[Rows from a dataset]
──────────────────────────────

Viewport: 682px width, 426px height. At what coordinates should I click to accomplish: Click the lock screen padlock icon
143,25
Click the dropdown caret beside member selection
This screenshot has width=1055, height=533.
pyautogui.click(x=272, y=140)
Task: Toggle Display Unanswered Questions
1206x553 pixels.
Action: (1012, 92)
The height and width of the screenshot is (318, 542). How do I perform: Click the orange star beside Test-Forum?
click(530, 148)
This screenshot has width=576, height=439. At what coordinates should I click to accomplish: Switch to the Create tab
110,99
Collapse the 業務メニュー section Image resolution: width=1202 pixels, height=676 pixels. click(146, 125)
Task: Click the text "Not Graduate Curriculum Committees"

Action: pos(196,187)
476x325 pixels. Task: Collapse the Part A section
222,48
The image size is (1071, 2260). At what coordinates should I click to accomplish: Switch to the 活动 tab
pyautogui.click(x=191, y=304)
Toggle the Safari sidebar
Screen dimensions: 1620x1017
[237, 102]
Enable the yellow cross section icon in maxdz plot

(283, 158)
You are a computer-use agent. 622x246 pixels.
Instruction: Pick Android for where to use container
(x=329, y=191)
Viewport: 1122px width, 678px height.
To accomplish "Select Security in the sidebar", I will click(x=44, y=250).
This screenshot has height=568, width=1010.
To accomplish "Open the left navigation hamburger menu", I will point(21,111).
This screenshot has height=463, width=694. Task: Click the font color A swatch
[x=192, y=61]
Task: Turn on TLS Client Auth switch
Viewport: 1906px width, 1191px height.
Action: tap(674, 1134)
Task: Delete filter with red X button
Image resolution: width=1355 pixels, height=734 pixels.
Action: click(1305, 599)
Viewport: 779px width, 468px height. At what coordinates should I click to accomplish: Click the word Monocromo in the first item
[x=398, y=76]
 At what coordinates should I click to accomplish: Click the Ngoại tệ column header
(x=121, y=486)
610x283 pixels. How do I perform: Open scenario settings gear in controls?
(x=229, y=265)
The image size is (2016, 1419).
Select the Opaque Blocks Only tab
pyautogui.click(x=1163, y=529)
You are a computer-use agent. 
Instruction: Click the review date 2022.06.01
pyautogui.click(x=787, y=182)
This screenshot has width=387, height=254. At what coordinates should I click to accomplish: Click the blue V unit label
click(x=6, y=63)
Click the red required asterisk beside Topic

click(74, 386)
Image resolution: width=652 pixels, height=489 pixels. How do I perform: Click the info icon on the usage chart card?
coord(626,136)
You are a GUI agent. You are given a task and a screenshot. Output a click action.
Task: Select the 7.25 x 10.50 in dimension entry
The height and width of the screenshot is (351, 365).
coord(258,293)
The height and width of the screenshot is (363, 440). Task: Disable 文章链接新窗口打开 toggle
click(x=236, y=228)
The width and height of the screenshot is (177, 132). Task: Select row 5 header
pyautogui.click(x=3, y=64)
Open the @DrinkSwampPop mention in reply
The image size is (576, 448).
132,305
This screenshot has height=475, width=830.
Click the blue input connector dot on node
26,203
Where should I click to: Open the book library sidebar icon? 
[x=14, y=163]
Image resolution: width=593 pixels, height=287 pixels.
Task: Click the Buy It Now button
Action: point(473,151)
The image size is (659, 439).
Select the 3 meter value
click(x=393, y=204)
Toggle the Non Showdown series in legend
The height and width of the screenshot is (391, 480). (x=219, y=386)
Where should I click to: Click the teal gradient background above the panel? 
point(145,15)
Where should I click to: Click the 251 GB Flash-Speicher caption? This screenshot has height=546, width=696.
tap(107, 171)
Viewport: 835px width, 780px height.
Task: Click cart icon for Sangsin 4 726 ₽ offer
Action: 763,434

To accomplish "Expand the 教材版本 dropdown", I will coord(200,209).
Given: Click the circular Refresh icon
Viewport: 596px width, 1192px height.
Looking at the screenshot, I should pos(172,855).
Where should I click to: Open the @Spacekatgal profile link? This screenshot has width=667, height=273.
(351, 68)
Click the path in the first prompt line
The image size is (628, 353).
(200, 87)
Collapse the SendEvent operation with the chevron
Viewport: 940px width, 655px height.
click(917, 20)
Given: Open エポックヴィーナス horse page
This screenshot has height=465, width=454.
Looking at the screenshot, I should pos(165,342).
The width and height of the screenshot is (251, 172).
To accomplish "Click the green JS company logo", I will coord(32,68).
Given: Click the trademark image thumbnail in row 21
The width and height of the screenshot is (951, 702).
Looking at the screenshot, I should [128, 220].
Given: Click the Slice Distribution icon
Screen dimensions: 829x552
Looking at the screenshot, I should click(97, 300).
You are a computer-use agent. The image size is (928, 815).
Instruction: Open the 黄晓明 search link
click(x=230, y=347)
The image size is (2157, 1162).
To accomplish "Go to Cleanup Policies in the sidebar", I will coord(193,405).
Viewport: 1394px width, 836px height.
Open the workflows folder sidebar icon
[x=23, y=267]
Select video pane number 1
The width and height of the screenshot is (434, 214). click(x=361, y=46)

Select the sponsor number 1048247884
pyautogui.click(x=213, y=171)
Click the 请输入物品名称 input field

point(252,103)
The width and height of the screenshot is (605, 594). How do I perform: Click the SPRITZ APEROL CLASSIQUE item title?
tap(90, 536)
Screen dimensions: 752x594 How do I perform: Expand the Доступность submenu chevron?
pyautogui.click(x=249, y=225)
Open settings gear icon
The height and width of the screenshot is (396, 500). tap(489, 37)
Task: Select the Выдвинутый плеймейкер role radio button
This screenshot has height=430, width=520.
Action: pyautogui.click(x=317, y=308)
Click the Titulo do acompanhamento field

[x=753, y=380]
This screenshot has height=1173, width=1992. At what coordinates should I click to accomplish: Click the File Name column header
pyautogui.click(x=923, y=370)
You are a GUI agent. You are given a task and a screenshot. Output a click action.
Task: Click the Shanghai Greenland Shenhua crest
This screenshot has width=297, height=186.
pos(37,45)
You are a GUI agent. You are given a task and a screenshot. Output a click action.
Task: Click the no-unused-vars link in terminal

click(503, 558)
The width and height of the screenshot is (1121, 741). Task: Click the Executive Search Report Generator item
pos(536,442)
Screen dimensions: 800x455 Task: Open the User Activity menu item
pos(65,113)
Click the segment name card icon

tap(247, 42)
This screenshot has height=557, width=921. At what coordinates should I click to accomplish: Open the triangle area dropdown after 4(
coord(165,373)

──────────────────────────────

- _WHAT IS EXPECTED_:
Reproduce the records verbatim, beginning at the line containing "The width and height of the screenshot is (251, 172)." and ending after the line containing "I will coord(193,405).".

- _WRITTEN REPLY_:
The width and height of the screenshot is (251, 172).
To accomplish "Click the green JS company logo", I will coord(32,68).
Given: Click the trademark image thumbnail in row 21
The width and height of the screenshot is (951, 702).
Looking at the screenshot, I should [128, 220].
Given: Click the Slice Distribution icon
Screen dimensions: 829x552
Looking at the screenshot, I should click(97, 300).
You are a computer-use agent. The image size is (928, 815).
Instruction: Open the 黄晓明 search link
click(x=230, y=347)
The image size is (2157, 1162).
To accomplish "Go to Cleanup Policies in the sidebar", I will coord(193,405).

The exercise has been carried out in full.